__Objective__
Reproduce the entries below verbatim, starting with the line that contains "Open settings gear in sidebar" and continuing through the line that contains "Looking at the screenshot, I should [x=54, y=306].".

__Provided data__
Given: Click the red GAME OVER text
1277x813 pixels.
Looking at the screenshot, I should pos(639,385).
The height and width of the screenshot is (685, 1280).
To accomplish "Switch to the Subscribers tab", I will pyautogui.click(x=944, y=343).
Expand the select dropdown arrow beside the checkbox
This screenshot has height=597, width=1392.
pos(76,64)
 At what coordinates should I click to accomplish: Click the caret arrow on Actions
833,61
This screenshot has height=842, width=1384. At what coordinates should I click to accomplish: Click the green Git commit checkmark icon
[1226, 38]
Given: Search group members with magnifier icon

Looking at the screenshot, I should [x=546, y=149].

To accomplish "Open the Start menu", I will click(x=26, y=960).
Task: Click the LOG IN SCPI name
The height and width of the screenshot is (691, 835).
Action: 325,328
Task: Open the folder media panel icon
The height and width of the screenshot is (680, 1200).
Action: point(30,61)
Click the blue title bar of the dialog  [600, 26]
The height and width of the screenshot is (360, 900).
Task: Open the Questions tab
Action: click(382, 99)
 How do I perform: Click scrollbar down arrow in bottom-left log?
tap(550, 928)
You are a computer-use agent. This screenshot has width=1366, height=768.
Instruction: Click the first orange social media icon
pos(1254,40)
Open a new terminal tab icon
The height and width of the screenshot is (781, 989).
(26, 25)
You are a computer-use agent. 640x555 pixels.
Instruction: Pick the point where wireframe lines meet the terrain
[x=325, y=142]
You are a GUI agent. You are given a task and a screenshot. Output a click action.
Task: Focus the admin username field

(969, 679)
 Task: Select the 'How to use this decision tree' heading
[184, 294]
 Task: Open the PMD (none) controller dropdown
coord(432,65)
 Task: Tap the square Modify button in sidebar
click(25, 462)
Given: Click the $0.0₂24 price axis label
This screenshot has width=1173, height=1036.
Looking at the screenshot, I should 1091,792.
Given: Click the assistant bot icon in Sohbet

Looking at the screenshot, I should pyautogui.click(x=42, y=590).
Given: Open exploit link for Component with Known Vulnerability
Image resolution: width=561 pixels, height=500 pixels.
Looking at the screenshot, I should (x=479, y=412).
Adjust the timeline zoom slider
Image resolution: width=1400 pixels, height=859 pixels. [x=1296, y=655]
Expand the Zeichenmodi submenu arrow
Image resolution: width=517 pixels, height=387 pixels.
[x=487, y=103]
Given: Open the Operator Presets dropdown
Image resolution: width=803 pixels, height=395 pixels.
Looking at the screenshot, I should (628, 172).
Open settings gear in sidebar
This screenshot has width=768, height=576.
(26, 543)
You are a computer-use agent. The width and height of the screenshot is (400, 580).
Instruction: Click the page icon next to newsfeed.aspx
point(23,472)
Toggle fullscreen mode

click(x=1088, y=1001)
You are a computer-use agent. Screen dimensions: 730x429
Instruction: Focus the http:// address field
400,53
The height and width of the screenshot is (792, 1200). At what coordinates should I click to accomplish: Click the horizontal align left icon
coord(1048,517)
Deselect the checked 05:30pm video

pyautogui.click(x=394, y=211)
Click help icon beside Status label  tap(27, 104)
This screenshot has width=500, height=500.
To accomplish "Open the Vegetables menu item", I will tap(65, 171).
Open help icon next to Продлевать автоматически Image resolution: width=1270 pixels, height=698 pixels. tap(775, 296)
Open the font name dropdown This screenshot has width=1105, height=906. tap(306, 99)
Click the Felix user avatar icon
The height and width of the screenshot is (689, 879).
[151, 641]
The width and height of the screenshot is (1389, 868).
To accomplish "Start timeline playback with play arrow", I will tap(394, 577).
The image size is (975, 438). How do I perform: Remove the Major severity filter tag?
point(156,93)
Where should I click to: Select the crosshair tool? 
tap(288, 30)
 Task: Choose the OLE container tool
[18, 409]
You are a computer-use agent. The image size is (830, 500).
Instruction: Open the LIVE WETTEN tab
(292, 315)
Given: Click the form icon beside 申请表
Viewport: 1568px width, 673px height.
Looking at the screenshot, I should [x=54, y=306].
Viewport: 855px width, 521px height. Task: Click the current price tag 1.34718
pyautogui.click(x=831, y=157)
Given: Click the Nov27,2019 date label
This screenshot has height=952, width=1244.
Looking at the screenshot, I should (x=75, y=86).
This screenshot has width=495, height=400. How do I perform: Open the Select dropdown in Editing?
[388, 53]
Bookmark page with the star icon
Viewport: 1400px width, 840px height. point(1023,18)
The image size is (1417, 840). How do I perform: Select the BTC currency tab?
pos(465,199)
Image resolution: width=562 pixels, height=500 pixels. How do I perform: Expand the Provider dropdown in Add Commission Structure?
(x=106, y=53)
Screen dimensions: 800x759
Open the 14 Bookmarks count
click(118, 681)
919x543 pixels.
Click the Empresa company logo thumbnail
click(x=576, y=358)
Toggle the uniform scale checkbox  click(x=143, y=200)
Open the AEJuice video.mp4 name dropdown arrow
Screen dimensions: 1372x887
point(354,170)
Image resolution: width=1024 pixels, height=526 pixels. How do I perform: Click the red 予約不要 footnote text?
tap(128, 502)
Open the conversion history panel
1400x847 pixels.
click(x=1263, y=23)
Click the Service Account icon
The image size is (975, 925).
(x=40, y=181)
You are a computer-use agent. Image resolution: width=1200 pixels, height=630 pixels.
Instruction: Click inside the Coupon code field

__Answer__
Open settings gear in sidebar
This screenshot has width=768, height=576.
(26, 543)
You are a computer-use agent. The width and height of the screenshot is (400, 580).
Instruction: Click the page icon next to newsfeed.aspx
point(23,472)
Toggle fullscreen mode

click(x=1088, y=1001)
You are a computer-use agent. Screen dimensions: 730x429
Instruction: Focus the http:// address field
400,53
The height and width of the screenshot is (792, 1200). At what coordinates should I click to accomplish: Click the horizontal align left icon
coord(1048,517)
Deselect the checked 05:30pm video

pyautogui.click(x=394, y=211)
Click help icon beside Status label  tap(27, 104)
This screenshot has width=500, height=500.
To accomplish "Open the Vegetables menu item", I will tap(65, 171).
Open help icon next to Продлевать автоматически Image resolution: width=1270 pixels, height=698 pixels. tap(775, 296)
Open the font name dropdown This screenshot has width=1105, height=906. tap(306, 99)
Click the Felix user avatar icon
The height and width of the screenshot is (689, 879).
[151, 641]
The width and height of the screenshot is (1389, 868).
To accomplish "Start timeline playback with play arrow", I will tap(394, 577).
The image size is (975, 438). How do I perform: Remove the Major severity filter tag?
point(156,93)
Where should I click to: Select the crosshair tool? 
tap(288, 30)
 Task: Choose the OLE container tool
[18, 409]
You are a computer-use agent. The image size is (830, 500).
Instruction: Open the LIVE WETTEN tab
(292, 315)
Given: Click the form icon beside 申请表
Viewport: 1568px width, 673px height.
Looking at the screenshot, I should [x=54, y=306].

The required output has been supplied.